Venture or growth debt typically has an interest rate that is higher the interest rate for traditional bank loans, reflecting the higher risk associated with startups or companies in the growth stage. Rates can be fixed or variable, and may include a base rate plus a margin.
The term of the loan can vary (three or four years is typical), with the loan repayments sometimes beginning with an interest only period followed by monthly payments of principal and interest.
Venture or growth debt is secured debt. Lenders typically take first ranking senior security over the key assets of the borrower’s group, including bank accounts, shares and intellectual property – and require any other indebtedness of the borrower’s group to be subordinated to their debt.
Venture debt loan agreements typically allow the borrower to prepay the loan before the final repayment date (but with a prepayment fee), with it often being stipulated that the loan can only be prepaid in whole and not in part.

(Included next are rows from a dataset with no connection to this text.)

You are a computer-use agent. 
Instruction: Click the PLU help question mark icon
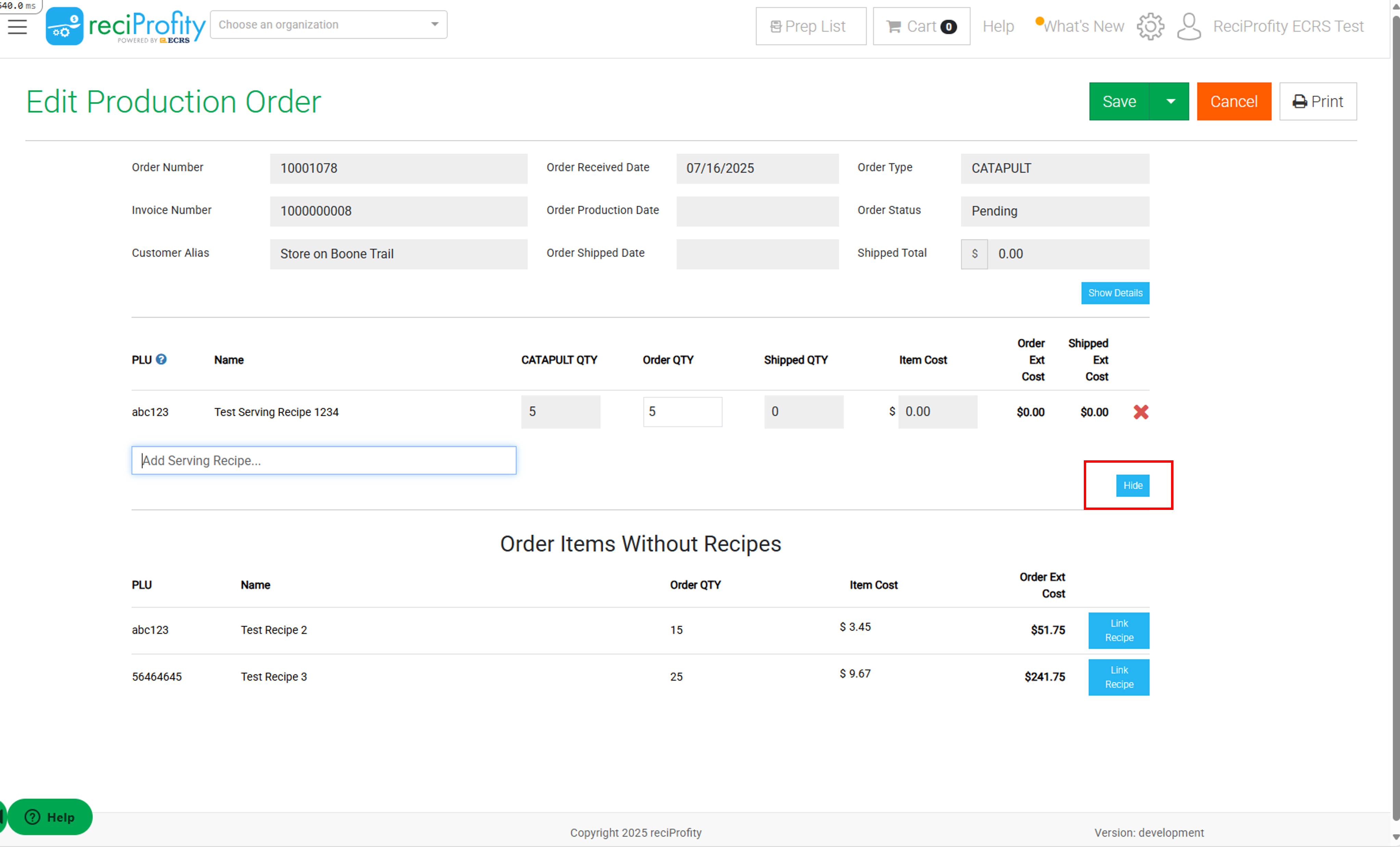pos(162,359)
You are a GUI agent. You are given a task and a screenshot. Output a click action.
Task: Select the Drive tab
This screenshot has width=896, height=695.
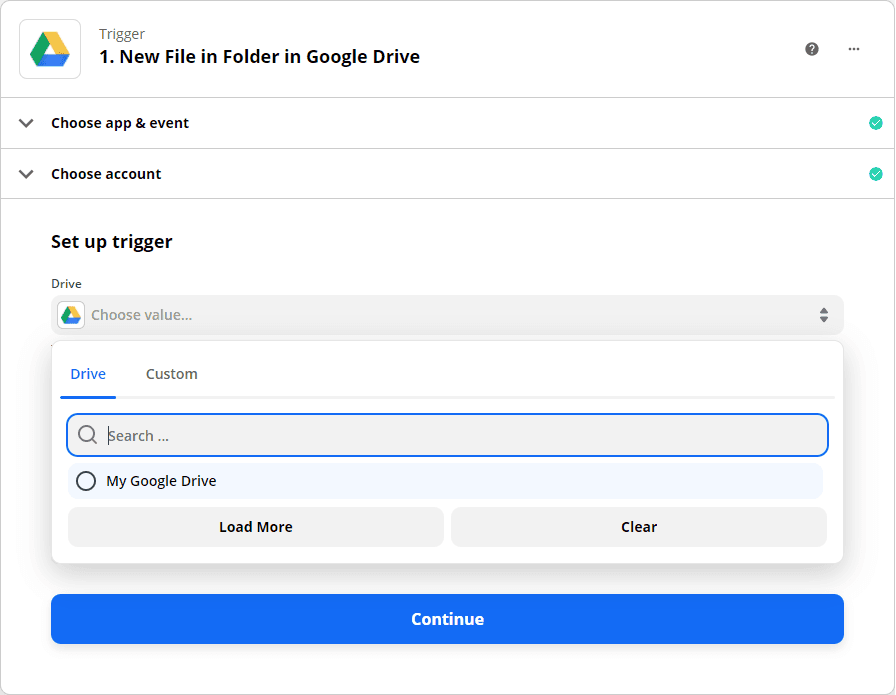click(88, 373)
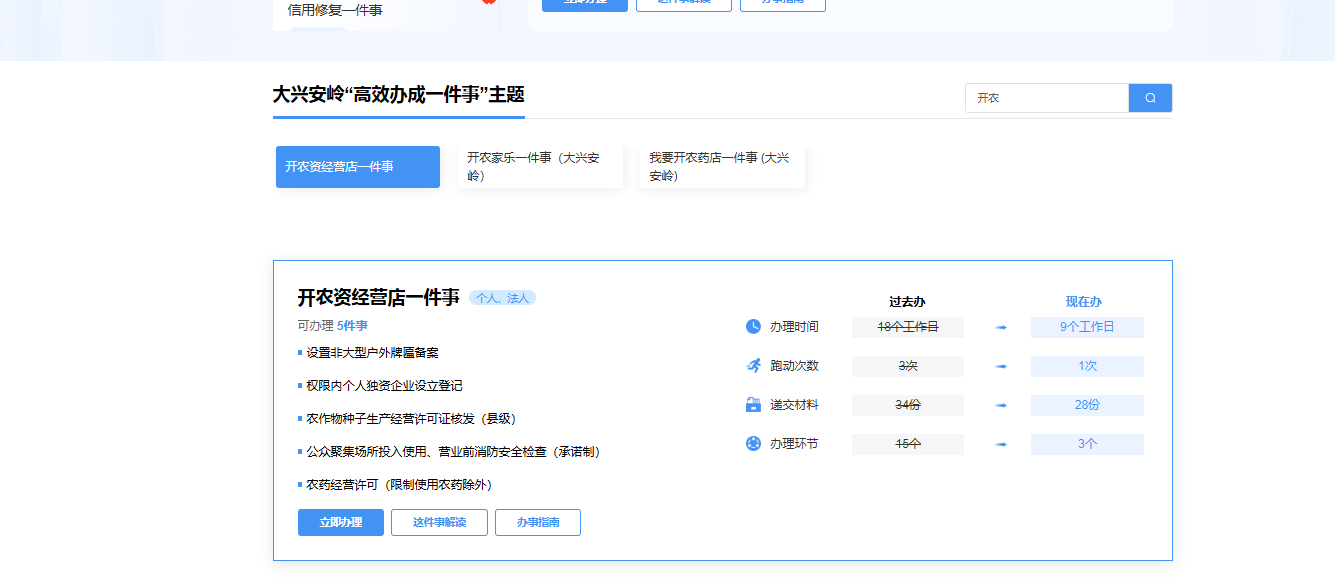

The loan agreement will also set out events of default and the remedies available should such an event occur, which (if enforced) would typically result in all repayments under the loan being immediately due and payable.
Lenders of this type of debt also typically require warrants, which are an instrument that gives the holder the right (but not the obligation) to purchase company shares at a specified price within a specific period of time (often with a long stop date of 10 years). These are issued by the company and the price at which the warrant holder has the right to buy the shares is called the subscription price or exercise price and is often linked to the price paid by investors in a recent or future equity financing.
While there are no universally accepted standard forms for venture or growth debt transactions in the UK a typical venture debt loan agreement is a more straightforward document than a traditional LMA style loan agreement.